Trieste, 4 settembre - "Percorsi formativi dedicati, specifici e personalizzati che riescano a promuovere l'inclusione attiva delle persone svantaggiate e in particolare quelle con disabilità".

È l'obiettivo che si pone Alessia Rosolen, assessore a Lavoro, Formazione e Famiglia del Friuli Venezia Giulia, che oggi ha visitato le sedi dei cinque enti di formazione riconosciuti dalla legge regionale 22/2007, ovvero la Cooperativa sociale Trieste Integrazione, a Udine la Fondazione Casa dell'Immaccolata di don Emilio de Roja, la Comunità Pergiorgio Onlus e il Centro di Solidarietà Giovanni Giovanni Micesio Onlus e, infine, l'Associazione La Nostra Famiglia a San Vito al Tagliamento.
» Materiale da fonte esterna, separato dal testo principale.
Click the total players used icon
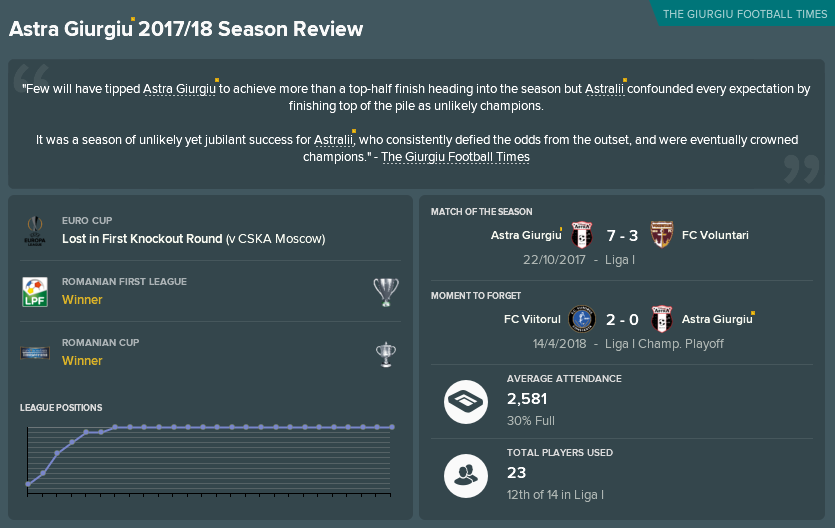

"È doveroso - secondo Rosolen - garantire una formazione adeguata alle persone disabili e maggiormente svantaggiate, assicurando percorsi formativi e azioni di accompagnamento mirati a soddisfare le esigenze delle persone, tenendo conto delle loro capacità e potenzialità e valorizzandone le abilità percepite".

"Potenziare e sviluppare la formazione professionale e la formazione permanente e continua delle persone occupate e non, con particolare attenzione all'inserimento sociale e lavorativo delle persone più fragili, è - ha evidenziato l'assessore regionale - uno degli aspetti prioritari del mio mandato".

"Il livello di civiltà e maturità di una comunità - ha concluso Rosolen - si vede anche dalle azioni messe in campo per favorire un modello sociale inclusivo capace di coinvolgere tutti, a iniziare dalle persone che vivono una condizione di effettiva difficoltà".